▶ _Problems and tasks_:
A) From the article on Vatican appointments, list every person whose age is stated, along with that age.
B) Pick up the article on Vatican appointments after its final paragraph and write what comes next.

— Start of Text shown —

The agency is tasked with ensuring that clerics, theologians and other Vatican offices function in keeping with approved Catholic teaching. Critics of Benedict say he used his position to stifle debate, particularly in Catholic academia, on such subjects as birth control, ordination of women and the church's role in battling poverty.

"Let's face it: There is a lot of concern out there in certain circles about this pontificate for everyone who has concerns about academic freedom and how open he's going to be," said John L. Allen Jr., a journalist and Ratzinger biographer.

As John Paul's health declined, Sodano was part of an inner circle, including Ratzinger, that governed the Vatican. On occasion, Sodano issued important policy statements. Last October, for example, he unveiled a new Vatican stance on Iraq that replaced its unbending opposition to the U.S.-led war, saying that governments must help stabilize and rebuild the country. "The child has been born," Sodano said then. "It may be illegitimate, but it's here, and it must be reared and educated."

The Vatican's foreign minister, Archbishop Giovanni Lajolo of Italy, 70, and Archbishop Leonardo Sandri of Argentina, 61, who spoke for John Paul during recent ritual occasions, were also retained Thursday.

The reappointments do not mean the men will all stay on long. Sodano, for instance, is 77 years old, two years beyond the statutory date of retirement for Vatican officials. Benedict, 78, who is in effect an absolute monarch, can keep him on if he wishes.

Vatican watchers have begun to produce lists of possible future appointments to the Curia. Both Vienna's Cardinal Christoph Schoenborn and Cardinal Francis George of Chicago are often mentioned as candidates to head the Congregation for the Doctrine of the Faith. Both backed Benedict's papal candidacy, according to Italian newspaper reports.

— End of Text shown —
— Start of Dataset content —

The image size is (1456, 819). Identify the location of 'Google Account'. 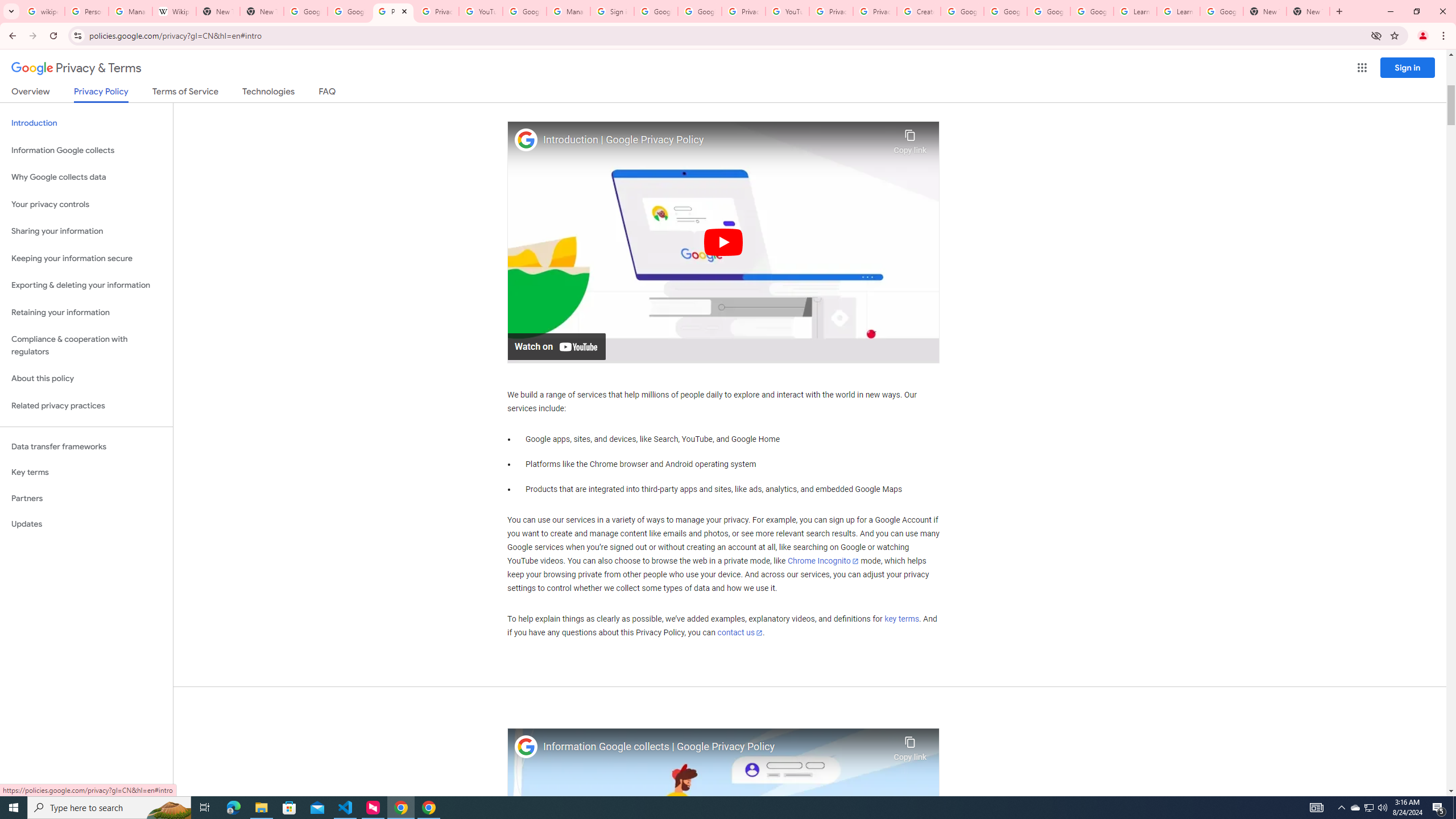
(1221, 11).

— End of Dataset content —

▶ _Responses for each task_:
A)
Archbishop Giovanni Lajolo, 70
Archbishop Leonardo Sandri, 61
Sodano, 77
Benedict, 78

B)
For the second day in a row, Benedict ventured outside Vatican walls to his old apartment in an adjacent neighborhood. He has yet to spend the night in the official papal apartment, which is being renovated. For the time being, he sleeps in St. Martha's House, a residence hotel for visiting clerics and Vatican functionaries.

Benedict traveled by black Mercedes-Benz to his apartment, got out and waved amiably to a crowd that had gathered nearby. He also sent out his first "thought of the day" by text message to Italian cell phone users who subscribe to the service of daily papal messages. "Let us go forth in the joy of the risen Lord and trusting in his permanent help," the message said.

The pope is scheduled to preside at a special outdoor Mass on Sunday at which he will be ceremonially installed as pontiff. On Monday, he will visit the Basilica of St. Paul Outside the Walls and receive pilgrims from his native Germany, Vatican spokesman Joaquin Navarro-Valls said.